A new programme to explore the potential of knowledge ‘co-production’ between researchers and non-academics has captured the imagination of academics, public and voluntary sector representatives and businesses alike, ahead of its first workshop event on December 5, 2014 at The Edge in Sheffield.
The N8 has received funding from the Economic and Social Research Council (ESRC) to work with industry partners, the policy community and the voluntary sector to examine how co-production can shape approaches to social sciences research.
The co-production of research stresses the importance of collaboration between academics and research users, changing the way social science research is conducted and applied. This programme aims to explore how this potential can best be harnessed and thereby enhance the value of social science research to new and existing research users.
The workshop has attracted more than 50 attendees from across the academic, policy, voluntary and businesses communities and aims to clarify the key opportunities and barriers associated with the co-production of knowledge, and identify the issues and innovative practices which might be explored. A significant number of attendees already have proposals for pilot projects in the field of co-production.
The N8 already has a strong track record in creating pioneering research collaborations in science and engineering by forging strong links with industry and matching demand from the private sector with the world-class research carried out in the N8 universities.
However, this kind of collaboration is relatively under-developed in social sciences research. The ESRC funding is enabling a multi-disciplinary team from the N8 to work alongside non-academics and practitioners.
The programme is being co-ordinated on behalf of the N8 Research Partnership by the University of Sheffield and it will be able to draw on the experience of the highly successful N8 Industry Innovation Forum, which connects leading businesses with research intensive universities and other key organisations involved in innovation.
Professor Heather Campbell, Principal Investigator of the co-production programme, said: “Closer working between researchers and the designers, deliverers and recipients of goods and services has the potential to generate insights which can better address the big challenges facing contemporary society.
“We’re delighted that so many people, from such a broad spectrum of sectors and backgrounds, will be coming together at the workshop to exchange knowledge and ideas.
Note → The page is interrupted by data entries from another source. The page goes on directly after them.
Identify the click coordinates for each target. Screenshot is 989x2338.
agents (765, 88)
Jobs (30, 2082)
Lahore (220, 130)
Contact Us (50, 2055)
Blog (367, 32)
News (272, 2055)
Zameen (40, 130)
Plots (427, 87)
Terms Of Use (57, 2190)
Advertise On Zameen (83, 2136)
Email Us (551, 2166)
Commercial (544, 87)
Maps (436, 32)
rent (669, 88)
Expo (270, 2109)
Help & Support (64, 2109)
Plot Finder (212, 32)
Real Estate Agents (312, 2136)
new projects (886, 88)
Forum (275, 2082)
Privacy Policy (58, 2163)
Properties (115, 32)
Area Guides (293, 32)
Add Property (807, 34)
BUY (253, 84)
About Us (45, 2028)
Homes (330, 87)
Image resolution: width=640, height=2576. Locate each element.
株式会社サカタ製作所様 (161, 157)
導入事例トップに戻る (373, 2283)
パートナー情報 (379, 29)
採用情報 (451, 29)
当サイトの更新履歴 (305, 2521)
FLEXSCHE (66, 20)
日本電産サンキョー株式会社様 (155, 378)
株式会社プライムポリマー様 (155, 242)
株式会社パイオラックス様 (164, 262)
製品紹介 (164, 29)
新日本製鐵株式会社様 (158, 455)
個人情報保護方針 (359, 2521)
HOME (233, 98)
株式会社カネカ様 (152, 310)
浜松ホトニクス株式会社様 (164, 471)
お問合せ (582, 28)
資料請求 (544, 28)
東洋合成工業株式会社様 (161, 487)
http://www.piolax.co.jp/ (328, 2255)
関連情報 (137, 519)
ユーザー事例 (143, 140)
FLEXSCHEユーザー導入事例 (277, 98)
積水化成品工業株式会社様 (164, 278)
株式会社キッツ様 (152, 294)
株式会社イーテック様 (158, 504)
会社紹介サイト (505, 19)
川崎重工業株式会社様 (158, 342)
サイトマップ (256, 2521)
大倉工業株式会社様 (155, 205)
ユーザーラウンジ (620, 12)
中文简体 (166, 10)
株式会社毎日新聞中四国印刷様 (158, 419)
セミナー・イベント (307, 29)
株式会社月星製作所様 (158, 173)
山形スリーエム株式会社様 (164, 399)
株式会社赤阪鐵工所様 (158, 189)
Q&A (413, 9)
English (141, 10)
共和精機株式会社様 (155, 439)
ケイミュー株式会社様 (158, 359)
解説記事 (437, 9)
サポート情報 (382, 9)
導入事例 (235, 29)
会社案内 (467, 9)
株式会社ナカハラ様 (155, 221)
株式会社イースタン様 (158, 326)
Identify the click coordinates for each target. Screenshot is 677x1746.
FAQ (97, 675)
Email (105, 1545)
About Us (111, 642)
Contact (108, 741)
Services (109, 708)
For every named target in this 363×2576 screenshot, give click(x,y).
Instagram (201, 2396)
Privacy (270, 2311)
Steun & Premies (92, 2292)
“Overall, the programme will help social science researchers gain a better understanding of the theory and practice of co-production and identify opportunities for co-produced research.”
Adrian Alsop, ESRC Director for Research, Partnerships and International, commented: “We recognise that to achieve excellence with impact, co-production arrangements of this kind are necessary as they provide the opportunity for collaboration between academic and non-academic researchers, which ultimately enhances the value of social science research across a number of pressing challenges facing society today.”
Small group and plenary discussions at the workshop will be stimulated by contributions from speakers with a variety of backgrounds including Professor John Forester from Cornell University and Martien Kuitenbrouwer, District Mayor for West Amsterdam and Director of the Programme for Public Mediation at the University of Amsterdam.
The outcomes of the research will be presented in a report examining the opportunities and challenges associated with co-production for academics and research users, and the results are expected to be published in 2015.